Ce choix est « un signal négatif envoyé à leurs collègues (combattants du M23) restés dans le centre de cantonnement en Ouganda », note le communiqué.
Soutenue par l'Ouganda et le Rwanda, la rébellion majoritairement tutsie du M23 avait été battue par l’armée congolaise appuyée par l’ONU en fin 2013. Elle était composée de membres d'une autre rébellion, le Congrès national pour la défense du peuple (CNDP) qui invoquait le non-respect par Kinshasa d'un accord de paix.
Les combattants du M23 sont réfugiés en Ouganda et au Rwanda qui se sont engagés à les cantonner. La reprise des activités de cette rébellion a été dénoncée par Kinshasa en début janvier 2017, pendant que le pays traversait déjà une crise politique générée par la non-tenue des élections dans le délai (Novembre 2016).

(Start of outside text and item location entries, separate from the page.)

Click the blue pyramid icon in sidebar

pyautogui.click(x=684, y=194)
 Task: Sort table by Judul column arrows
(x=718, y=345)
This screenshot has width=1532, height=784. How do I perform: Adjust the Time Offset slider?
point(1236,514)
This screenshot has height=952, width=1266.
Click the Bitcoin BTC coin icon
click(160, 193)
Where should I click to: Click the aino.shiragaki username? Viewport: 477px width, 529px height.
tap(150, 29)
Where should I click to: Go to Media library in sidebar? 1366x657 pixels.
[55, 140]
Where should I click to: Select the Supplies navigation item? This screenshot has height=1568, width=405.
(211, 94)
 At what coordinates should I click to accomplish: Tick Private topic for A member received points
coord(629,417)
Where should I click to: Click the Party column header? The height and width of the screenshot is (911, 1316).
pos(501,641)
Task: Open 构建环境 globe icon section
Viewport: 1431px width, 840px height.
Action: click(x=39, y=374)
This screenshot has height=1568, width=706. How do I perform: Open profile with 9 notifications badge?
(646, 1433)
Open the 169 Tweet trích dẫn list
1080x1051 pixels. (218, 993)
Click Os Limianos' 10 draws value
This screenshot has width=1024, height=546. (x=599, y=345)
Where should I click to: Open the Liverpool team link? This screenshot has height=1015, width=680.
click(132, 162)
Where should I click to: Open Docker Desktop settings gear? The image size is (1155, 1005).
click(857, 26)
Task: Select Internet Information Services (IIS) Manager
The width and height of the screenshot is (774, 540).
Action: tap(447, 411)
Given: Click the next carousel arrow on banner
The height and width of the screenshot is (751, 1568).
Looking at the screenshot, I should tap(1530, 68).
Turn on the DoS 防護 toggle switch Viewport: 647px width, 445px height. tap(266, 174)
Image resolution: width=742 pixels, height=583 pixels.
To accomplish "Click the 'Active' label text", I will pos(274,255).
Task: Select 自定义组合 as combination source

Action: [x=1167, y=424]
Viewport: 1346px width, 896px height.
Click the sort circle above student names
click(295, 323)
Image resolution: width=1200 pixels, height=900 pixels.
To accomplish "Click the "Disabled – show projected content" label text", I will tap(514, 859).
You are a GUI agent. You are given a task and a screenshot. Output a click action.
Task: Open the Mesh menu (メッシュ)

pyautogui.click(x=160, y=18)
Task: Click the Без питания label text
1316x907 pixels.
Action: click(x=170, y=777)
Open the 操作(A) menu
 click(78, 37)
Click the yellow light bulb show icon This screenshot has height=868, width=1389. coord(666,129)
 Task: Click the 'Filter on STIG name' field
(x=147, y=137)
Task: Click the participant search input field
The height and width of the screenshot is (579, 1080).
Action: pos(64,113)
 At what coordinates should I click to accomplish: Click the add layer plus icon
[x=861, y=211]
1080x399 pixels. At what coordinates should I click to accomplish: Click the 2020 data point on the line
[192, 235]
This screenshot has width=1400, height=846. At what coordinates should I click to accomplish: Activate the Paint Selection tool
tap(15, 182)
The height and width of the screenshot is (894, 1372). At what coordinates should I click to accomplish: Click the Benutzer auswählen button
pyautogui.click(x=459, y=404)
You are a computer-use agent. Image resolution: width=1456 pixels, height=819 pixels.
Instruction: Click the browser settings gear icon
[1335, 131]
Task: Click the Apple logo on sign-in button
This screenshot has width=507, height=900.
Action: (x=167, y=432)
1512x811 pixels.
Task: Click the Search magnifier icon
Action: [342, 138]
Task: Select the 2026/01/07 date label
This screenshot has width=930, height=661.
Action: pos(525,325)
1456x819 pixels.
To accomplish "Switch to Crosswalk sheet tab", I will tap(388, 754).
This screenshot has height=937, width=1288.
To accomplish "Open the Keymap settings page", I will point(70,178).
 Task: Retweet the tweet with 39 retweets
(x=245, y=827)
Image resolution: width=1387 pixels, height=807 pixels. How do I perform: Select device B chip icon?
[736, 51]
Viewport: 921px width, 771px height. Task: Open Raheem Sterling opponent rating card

Le Mouvement du 23 mars est un groupe créé à la suite de la guerre du Kivu. Il est composé d'ex-rebelles du CNDP réintégrés dans l'armée congolaise à la suite d'un accord de paix signé le 23 mars 2009 avec Kinshasa. Ils se sont ensuite mutinés en avril 2012. Leur nom provient des accords du 23 mars 2009, car les membres considèrent que le gouvernement congolais n'a pas respecté les modalités de celui-ci. Le M23 est accusé de nombreuses violences contre les populations civiles, par l'ONG Human Rights Watch, le tribunal pénal international et le gouvernement américain.